The ways you just mentioned. There are always new ways taking over the old. It’s easty to get caught up in the net. Keep searching for ways to escape being trapped.
How has The End Records treated you so far? We’ve dealt with label head Andreas since close to the start when he was only a few miles away from us in greater L.A. (now the guy’s in NYC!) and he’s signed some quite interesting bands. Have you given a listen to some of the artists like Helloween, Danzig, Tarja and Lordi? Sleepytime Gorilla Museum make odd and engaging music too.
No I haven’t, but I really like Andreas, he is being nice to me at the moment.
How was the night at the Roundhouse playing Some Friendly? How was the audience response? Any memorable moments? How high were you all, your overall mood?

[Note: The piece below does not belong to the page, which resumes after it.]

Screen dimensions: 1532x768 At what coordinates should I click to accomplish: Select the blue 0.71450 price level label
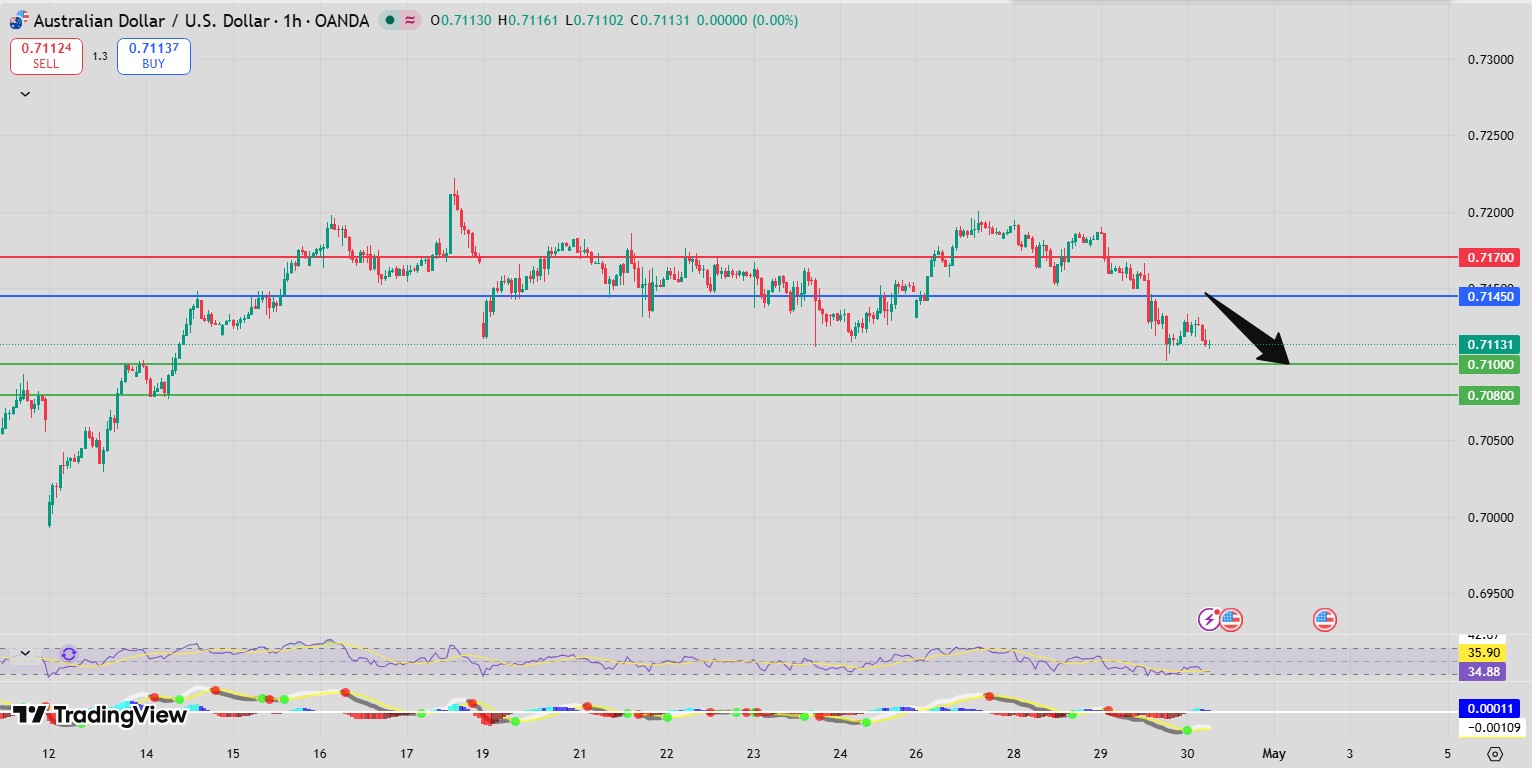coord(1489,297)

I was really proud about the fact that our 20 year old songs propelled me right here into the present. I was expecting to be taken on some weird nostalgic boat back to Manchester but halfway through the set I thought this is really original even now. We were way ahead and no one knew it or would even admit it, not even now, but I know!
Tim, at the end of your tour you will be at the El Rey Theater in Los Angeles. While everyone else has to fly home, you’ll get to drive home. Will you be hosting an end of tour party at your place or what? What are some of the things about Los Angeles you’ve enjoyed since moving here 10 years ago and what do you look forward to doing?
I Loooooooove my house, it is filled with genius records. Also, I love my dog and my view is opposite the Hollywood sign. I would have a barbeque but I am in a band with fussy eaters: no meat for these hunks.
The new album is very immediate, very confident and just wonderful to hear you sound this good after all these albums. I just saw a talk show with a singer from a Canadian band called Alexisonfire who has his own solo/acoustic guitar project. He said that he’s rather much happier not getting extremely popular and burning out but rather having a longer, stabler career. I’m just happy to see you’re still plugging away and making such vital and exciting music! And I look forward to seeing you at the El Rey!
Oh! I am very competitive and it kills me not being as popular as Kings of Leon, but then I am much happier that my contemporaries are more likely to be BRMC, BJM, MBV, The Horrors, Ladyhawke, Primal Scream. Much better to be black and blue than Pretty Green.
Thanks for your time and for all the great music over the years!